[PROBLEM DESCRIPTION]: With pictures omitted, transcribe exactly the lines from the one containing "The image size is (1049, 648)." to the end of the records below.

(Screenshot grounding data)

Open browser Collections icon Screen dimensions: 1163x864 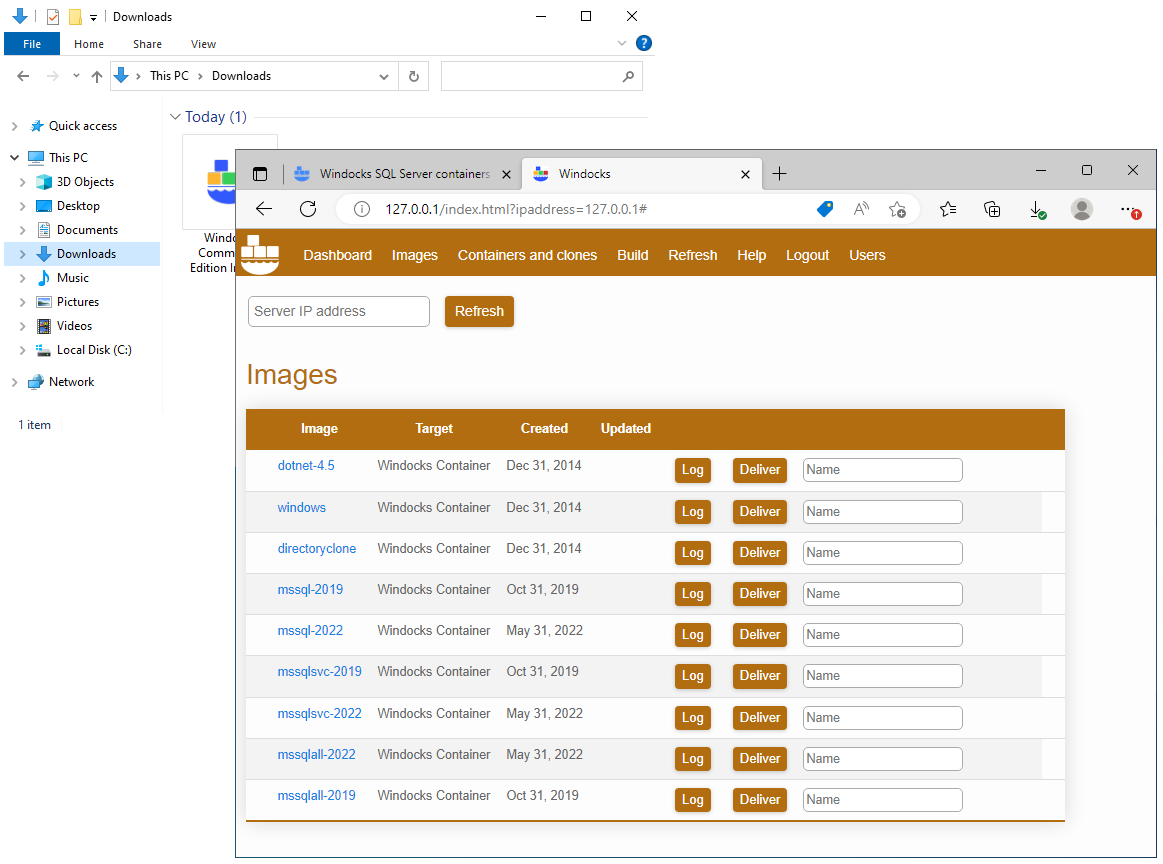point(992,209)
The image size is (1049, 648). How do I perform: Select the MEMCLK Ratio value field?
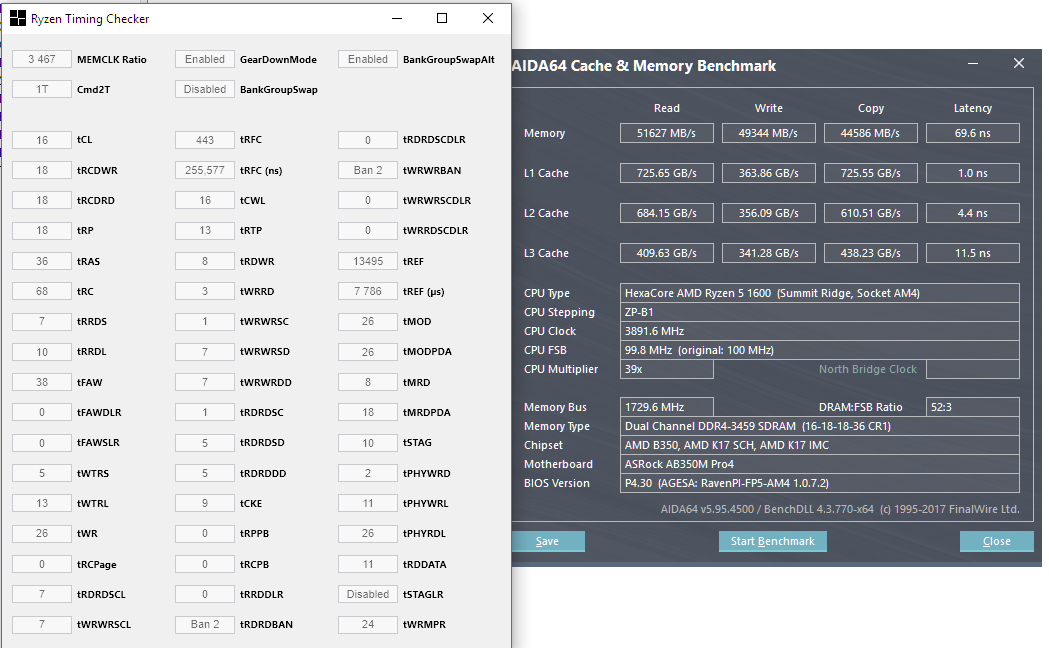click(x=42, y=59)
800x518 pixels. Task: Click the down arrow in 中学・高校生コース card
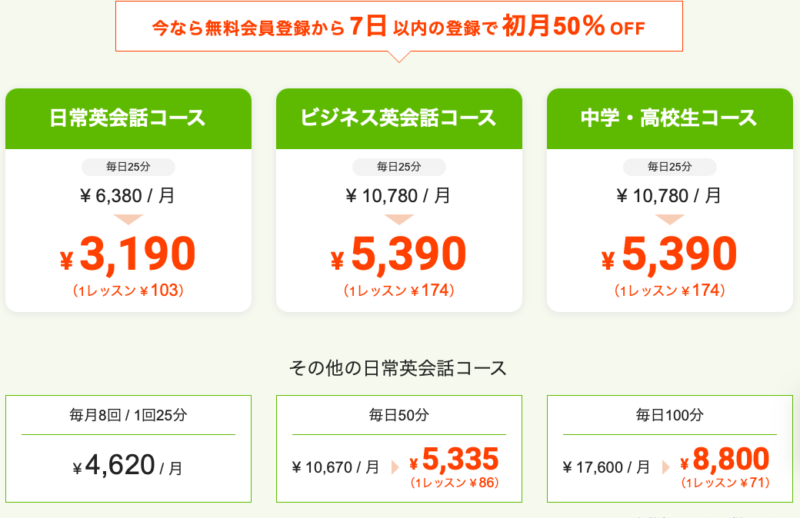coord(669,219)
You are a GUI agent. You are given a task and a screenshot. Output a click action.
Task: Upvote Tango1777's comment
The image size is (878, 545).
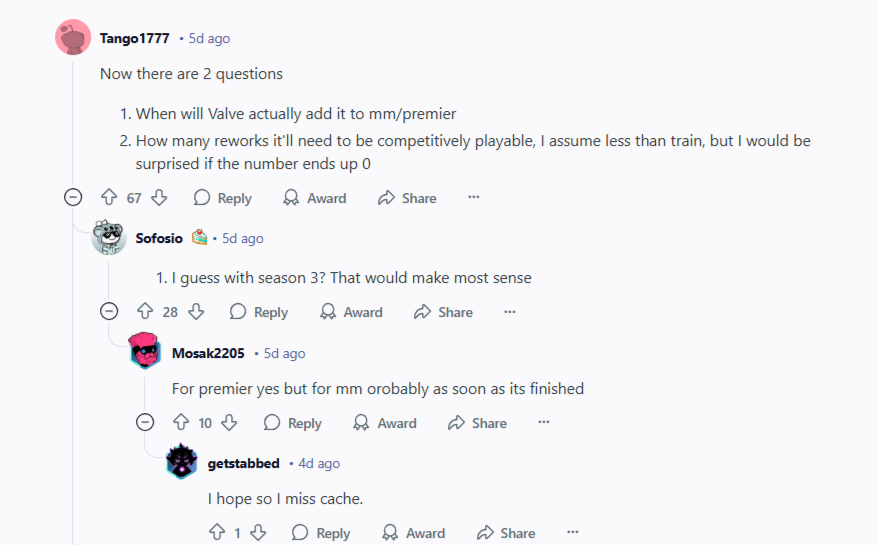click(110, 198)
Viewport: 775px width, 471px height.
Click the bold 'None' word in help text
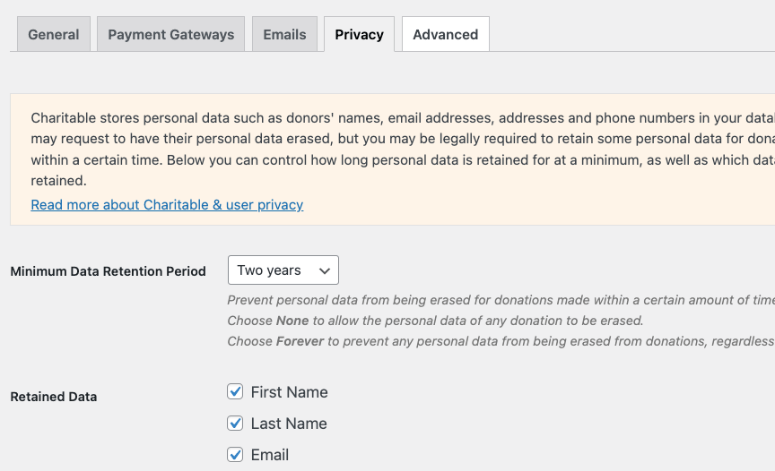coord(290,320)
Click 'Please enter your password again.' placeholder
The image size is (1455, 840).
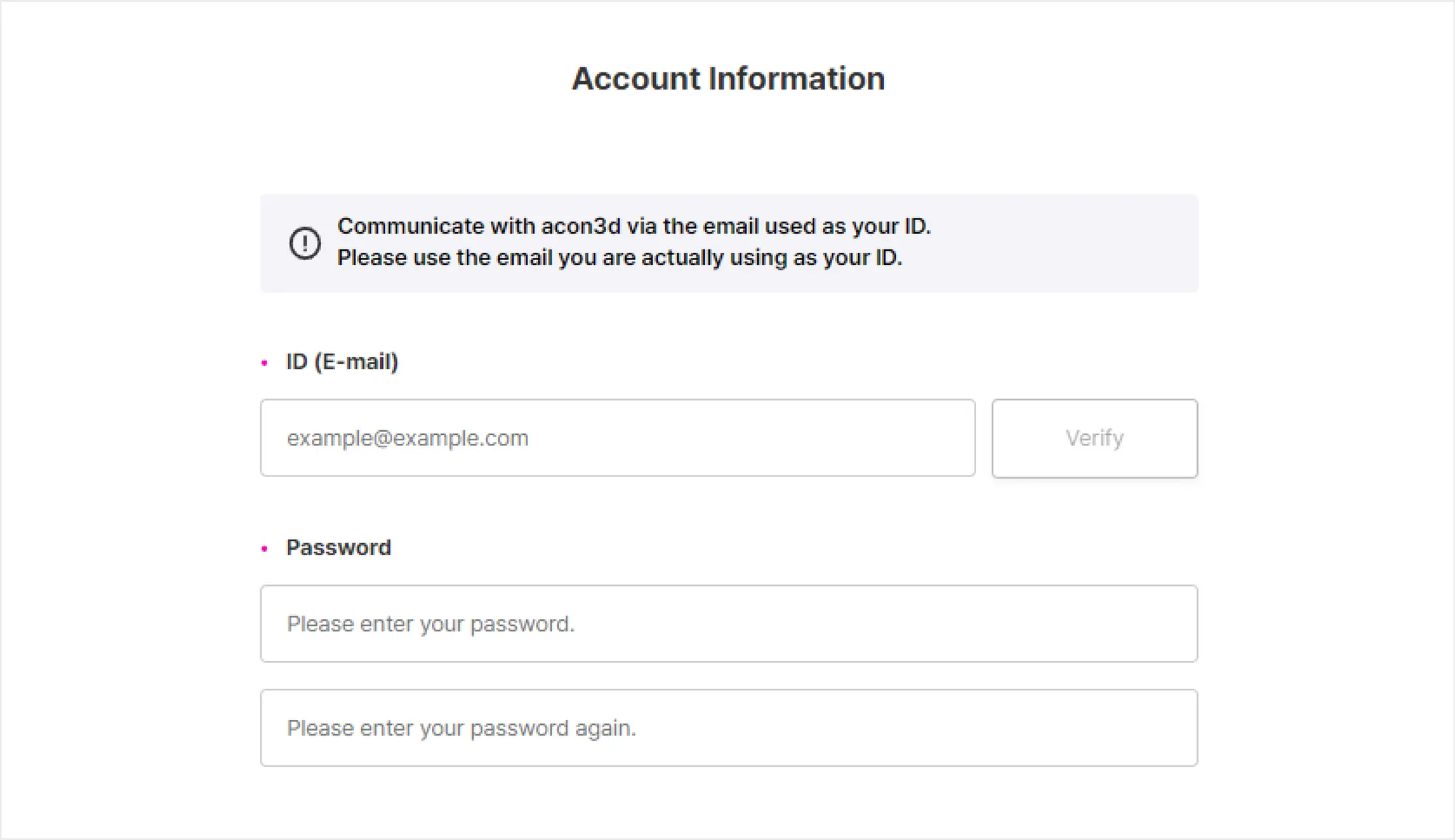coord(461,728)
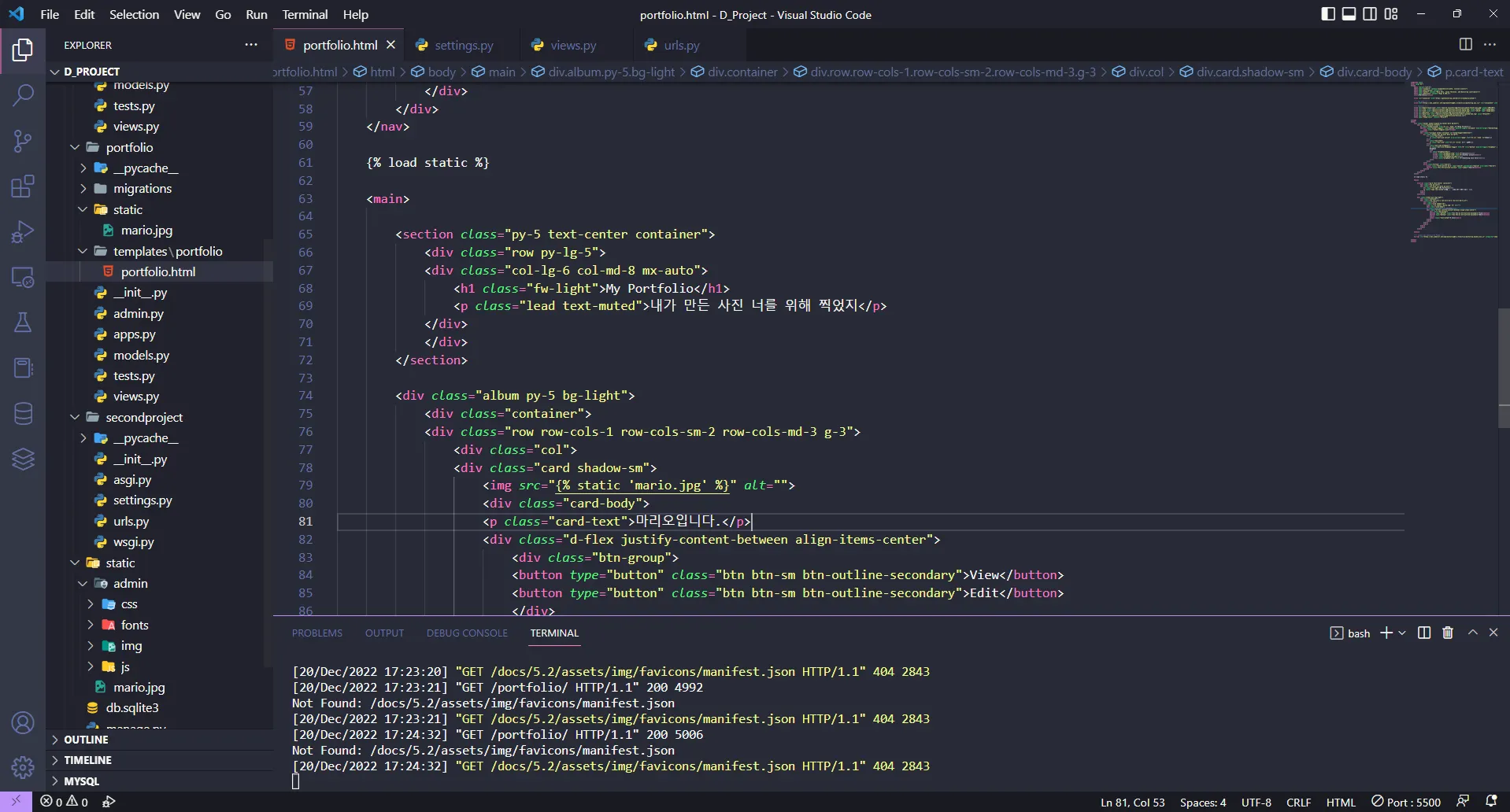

[RESPONSE]:
The image size is (1049, 648). How do I perform: Select the MEMCLK Ratio value field?
click(x=42, y=59)
800x518 pixels. Task: Click the down arrow in 中学・高校生コース card
coord(669,219)
You are a GUI agent. You are given a task and a screenshot. Output a click action.
Task: Upvote Tango1777's comment
The image size is (878, 545).
click(110, 198)
Viewport: 775px width, 471px height.
Click the bold 'None' word in help text
coord(290,320)
Click 'Please enter your password again.' placeholder
The image size is (1455, 840).
coord(461,728)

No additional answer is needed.